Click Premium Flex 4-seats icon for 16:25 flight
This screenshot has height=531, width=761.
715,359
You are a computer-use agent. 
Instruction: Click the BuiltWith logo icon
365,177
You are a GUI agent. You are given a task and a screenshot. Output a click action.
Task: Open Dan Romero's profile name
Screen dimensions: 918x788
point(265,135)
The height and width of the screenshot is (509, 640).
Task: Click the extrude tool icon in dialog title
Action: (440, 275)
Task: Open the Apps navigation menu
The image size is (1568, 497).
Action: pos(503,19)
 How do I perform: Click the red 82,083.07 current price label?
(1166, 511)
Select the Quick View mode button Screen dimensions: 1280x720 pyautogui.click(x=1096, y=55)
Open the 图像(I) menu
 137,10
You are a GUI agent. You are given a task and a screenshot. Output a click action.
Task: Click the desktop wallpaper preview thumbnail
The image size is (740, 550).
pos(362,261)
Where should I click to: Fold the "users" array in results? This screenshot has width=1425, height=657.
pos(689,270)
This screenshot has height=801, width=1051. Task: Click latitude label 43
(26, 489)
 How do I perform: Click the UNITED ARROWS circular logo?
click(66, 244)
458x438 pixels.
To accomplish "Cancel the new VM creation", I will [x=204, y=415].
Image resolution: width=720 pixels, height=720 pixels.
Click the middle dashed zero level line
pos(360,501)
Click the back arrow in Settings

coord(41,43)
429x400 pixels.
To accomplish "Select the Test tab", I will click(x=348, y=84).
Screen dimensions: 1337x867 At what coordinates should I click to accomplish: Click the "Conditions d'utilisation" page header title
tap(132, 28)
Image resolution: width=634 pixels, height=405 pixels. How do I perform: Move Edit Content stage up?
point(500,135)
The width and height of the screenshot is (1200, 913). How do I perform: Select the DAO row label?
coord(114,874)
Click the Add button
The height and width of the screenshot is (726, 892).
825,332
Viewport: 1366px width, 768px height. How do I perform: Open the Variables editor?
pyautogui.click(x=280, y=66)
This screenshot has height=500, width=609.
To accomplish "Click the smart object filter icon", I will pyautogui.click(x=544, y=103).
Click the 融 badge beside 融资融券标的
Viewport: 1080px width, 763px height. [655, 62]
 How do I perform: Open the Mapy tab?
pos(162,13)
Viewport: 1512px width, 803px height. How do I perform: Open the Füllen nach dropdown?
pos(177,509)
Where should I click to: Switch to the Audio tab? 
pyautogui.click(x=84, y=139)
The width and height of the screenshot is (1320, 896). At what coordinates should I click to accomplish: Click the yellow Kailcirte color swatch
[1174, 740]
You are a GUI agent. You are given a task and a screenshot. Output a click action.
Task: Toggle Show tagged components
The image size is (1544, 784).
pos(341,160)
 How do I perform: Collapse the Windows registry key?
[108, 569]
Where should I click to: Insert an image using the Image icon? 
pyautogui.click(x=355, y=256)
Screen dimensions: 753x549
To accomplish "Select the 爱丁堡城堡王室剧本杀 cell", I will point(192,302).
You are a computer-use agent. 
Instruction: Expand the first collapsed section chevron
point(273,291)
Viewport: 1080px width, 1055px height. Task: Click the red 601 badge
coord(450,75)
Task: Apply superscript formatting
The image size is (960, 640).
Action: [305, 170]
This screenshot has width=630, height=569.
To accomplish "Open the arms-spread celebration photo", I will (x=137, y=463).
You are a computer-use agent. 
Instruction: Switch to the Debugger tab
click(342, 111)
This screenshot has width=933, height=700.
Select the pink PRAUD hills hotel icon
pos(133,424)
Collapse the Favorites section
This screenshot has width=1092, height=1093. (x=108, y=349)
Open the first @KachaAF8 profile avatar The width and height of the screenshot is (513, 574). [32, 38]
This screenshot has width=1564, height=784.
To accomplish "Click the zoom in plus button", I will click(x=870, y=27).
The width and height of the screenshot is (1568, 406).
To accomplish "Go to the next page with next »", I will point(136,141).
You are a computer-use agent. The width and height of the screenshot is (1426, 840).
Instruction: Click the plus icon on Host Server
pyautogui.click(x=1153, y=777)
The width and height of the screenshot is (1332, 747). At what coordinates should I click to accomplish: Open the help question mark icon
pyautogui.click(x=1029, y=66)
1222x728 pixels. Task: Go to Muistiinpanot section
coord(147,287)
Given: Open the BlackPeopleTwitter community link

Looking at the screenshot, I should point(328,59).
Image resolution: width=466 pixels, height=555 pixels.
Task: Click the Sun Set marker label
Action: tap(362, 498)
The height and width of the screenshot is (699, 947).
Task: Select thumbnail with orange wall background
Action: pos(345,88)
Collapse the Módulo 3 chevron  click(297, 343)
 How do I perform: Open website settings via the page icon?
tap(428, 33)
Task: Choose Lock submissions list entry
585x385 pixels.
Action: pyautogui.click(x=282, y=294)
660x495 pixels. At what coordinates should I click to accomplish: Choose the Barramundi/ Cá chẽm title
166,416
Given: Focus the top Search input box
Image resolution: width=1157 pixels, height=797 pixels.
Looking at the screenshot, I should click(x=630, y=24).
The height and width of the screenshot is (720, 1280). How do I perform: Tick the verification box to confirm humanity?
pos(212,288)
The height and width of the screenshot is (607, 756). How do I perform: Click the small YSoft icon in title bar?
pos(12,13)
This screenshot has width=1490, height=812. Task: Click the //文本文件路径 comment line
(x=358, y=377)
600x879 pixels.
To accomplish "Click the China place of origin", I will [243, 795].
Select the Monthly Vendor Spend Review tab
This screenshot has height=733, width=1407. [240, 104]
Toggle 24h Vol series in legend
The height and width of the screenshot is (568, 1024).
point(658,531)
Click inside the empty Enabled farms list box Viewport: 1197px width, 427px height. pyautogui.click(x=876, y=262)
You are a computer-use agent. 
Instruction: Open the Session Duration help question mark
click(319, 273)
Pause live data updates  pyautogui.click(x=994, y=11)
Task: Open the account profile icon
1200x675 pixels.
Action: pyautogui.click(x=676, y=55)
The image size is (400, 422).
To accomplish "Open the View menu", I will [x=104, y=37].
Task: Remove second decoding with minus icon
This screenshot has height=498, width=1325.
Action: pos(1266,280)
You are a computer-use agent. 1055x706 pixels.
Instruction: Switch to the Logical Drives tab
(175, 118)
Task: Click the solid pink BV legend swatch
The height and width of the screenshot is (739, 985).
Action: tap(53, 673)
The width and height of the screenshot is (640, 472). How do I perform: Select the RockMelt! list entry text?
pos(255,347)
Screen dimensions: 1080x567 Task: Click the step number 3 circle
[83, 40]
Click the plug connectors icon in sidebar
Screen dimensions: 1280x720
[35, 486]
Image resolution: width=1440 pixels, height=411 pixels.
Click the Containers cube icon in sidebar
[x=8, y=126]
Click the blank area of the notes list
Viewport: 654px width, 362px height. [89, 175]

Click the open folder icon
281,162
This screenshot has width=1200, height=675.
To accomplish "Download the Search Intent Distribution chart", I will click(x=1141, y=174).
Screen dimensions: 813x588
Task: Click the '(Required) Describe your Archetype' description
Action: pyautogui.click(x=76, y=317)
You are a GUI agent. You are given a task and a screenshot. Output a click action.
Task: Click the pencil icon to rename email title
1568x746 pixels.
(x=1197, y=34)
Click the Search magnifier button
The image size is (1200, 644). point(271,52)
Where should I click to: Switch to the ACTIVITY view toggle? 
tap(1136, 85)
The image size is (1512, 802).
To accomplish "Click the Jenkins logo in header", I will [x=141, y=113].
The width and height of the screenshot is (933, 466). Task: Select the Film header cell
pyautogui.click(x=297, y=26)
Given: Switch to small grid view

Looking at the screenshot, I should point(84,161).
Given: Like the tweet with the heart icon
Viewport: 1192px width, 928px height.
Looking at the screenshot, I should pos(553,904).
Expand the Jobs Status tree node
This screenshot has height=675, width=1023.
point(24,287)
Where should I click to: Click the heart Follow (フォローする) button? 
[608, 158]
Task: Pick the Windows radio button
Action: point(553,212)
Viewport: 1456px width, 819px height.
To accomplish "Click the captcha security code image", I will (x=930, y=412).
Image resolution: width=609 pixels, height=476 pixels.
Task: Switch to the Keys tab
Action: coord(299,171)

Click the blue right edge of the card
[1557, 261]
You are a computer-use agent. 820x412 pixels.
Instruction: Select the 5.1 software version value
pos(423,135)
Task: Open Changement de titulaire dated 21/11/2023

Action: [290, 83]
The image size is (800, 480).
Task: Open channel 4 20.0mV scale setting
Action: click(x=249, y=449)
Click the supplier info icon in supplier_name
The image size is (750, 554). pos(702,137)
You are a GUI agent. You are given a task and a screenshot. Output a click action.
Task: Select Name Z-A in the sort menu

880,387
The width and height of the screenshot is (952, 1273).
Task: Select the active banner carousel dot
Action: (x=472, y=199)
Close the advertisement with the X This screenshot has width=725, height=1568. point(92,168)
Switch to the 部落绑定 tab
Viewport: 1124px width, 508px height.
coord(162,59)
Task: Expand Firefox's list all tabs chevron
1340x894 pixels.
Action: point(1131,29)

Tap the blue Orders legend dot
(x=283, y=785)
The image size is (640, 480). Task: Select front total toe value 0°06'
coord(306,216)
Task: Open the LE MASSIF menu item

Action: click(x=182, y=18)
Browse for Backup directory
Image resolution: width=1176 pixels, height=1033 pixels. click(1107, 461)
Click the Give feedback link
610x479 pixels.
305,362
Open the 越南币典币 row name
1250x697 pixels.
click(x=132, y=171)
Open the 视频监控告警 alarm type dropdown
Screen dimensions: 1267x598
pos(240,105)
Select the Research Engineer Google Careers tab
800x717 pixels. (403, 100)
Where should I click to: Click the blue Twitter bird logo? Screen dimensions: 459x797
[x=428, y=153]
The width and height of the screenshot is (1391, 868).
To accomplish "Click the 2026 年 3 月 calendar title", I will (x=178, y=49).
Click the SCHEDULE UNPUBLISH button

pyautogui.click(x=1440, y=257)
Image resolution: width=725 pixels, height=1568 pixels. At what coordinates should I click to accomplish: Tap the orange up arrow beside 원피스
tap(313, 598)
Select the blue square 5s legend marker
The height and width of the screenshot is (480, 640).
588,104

================================

From the records above, print only the lines between the one holding "How do I perform: Open the Mapy tab?" and the one holding "The width and height of the screenshot is (1568, 406).", inclusive, exactly as they stand.

▸ **TASK RESULT**:
 How do I perform: Open the Mapy tab?
pos(162,13)
Viewport: 1512px width, 803px height. How do I perform: Open the Füllen nach dropdown?
pos(177,509)
Where should I click to: Switch to the Audio tab? 
pyautogui.click(x=84, y=139)
The width and height of the screenshot is (1320, 896). At what coordinates should I click to accomplish: Click the yellow Kailcirte color swatch
[1174, 740]
You are a GUI agent. You are given a task and a screenshot. Output a click action.
Task: Toggle Show tagged components
The image size is (1544, 784).
pos(341,160)
 How do I perform: Collapse the Windows registry key?
[108, 569]
Where should I click to: Insert an image using the Image icon? 
pyautogui.click(x=355, y=256)
Screen dimensions: 753x549
To accomplish "Select the 爱丁堡城堡王室剧本杀 cell", I will point(192,302).
You are a computer-use agent. 
Instruction: Expand the first collapsed section chevron
point(273,291)
Viewport: 1080px width, 1055px height. Task: Click the red 601 badge
coord(450,75)
Task: Apply superscript formatting
The image size is (960, 640).
Action: [305, 170]
This screenshot has width=630, height=569.
To accomplish "Open the arms-spread celebration photo", I will (x=137, y=463).
You are a computer-use agent. 
Instruction: Switch to the Debugger tab
click(342, 111)
This screenshot has width=933, height=700.
Select the pink PRAUD hills hotel icon
pos(133,424)
Collapse the Favorites section
This screenshot has width=1092, height=1093. (x=108, y=349)
Open the first @KachaAF8 profile avatar The width and height of the screenshot is (513, 574). [32, 38]
This screenshot has width=1564, height=784.
To accomplish "Click the zoom in plus button", I will click(x=870, y=27).
The width and height of the screenshot is (1568, 406).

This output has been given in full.